I am wondering how Stan works during the warm-up phase. To do the prior predictive checks, I programmed the R code with the blavaan package to draw samples from prior distributions. I did the work with the following R code (I omitted the model syntax since that is not the focus of this question).
With the prisamp = TRUE argument, I get samples from the prior distributions. Meanwhile, I also specified the number of burn-ins for the sampling. Since the convergence is not the main interest in the prior predictive checks, I considered using burnin=0 instead of setting the number of burn-ins.
When I discussed this with Ed (author of the blavaan package), he said it might still be safe to consider the warm-up since the starting values could have some influence on the draws. In this context, I would like to know how Stan actually works in the warm-up phase. Although I am keen on getting samples from the priors, does the Stan warm-up have effects on drawn samples? If any, how much? Furthermore, if it exists, how many burn-ins should be set?
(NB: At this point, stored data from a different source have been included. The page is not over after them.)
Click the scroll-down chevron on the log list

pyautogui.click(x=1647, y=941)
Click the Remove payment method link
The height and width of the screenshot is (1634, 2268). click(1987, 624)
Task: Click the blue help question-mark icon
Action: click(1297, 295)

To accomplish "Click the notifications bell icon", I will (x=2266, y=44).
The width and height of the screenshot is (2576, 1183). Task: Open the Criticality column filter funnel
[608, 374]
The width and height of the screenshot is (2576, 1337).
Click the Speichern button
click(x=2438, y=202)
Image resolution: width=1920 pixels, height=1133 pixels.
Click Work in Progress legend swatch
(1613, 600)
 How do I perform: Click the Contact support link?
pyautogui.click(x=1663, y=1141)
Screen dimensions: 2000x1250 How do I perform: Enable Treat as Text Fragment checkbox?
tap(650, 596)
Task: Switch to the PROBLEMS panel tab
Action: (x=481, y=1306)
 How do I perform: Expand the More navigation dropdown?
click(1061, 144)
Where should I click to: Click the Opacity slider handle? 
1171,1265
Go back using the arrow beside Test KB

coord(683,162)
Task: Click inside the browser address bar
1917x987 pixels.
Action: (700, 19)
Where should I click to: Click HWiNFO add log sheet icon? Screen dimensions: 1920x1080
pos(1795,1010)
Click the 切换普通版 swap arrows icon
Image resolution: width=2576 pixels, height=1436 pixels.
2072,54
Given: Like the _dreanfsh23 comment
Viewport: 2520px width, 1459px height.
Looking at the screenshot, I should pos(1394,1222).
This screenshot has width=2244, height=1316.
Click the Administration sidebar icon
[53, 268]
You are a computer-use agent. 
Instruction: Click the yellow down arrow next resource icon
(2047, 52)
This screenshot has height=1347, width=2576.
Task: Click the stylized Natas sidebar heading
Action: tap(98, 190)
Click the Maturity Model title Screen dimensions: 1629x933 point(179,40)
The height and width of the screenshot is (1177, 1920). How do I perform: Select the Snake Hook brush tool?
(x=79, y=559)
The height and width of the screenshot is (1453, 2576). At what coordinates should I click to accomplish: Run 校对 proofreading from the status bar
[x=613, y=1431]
I know this indeed depends on the model specifications and data, but I want to get a rough sense of this.
The iterations after this contain the process of the sampler finding the typical set and so may not be representative of the posterior distribution, hence the discarding of these samples prior to assessing convergence/ESS.
Hi @andrjohns,
Thanks for your reply.
If I understood your answer correctly, is it right that the initial 150 iterations are used for the adaptation of the HMC sampler? And still, the iterations after the initial 150 iterations might not be representative, so the burn-in samples of at least more than 150 are necessary for my situation?
The first 150 iterations have little adaptation and are meant to give the sampler a chance to get close to, if not into, the typical set. Adaptation that’s too aggressive early on tends to adapt more towards the irrelevant structure of the posterior (outside of the typical set) rather than the relevant structure (inside the typical set).
After that initial window the main adaptation routine turns on, exploring the typical set and then updating the sampler configuration in a sequence of expanding windows. There’s no guarantee that the sampler will always find that typical set when the main adaptation turns on but usually it’s close enough to be sufficiently robust.
The iterations start becoming “representative” once the sampler has found the typical set – which again happens early during warmup – but the variation in sampling behavior induced by the adaptation can introduce awkward behavior in those samples. By removing all of the warmup iterations we avoid not only the early non-representative samples (including those that extend beyond the nominal 150 iteration initial window) but also any awkward behavior due to the active adaptation.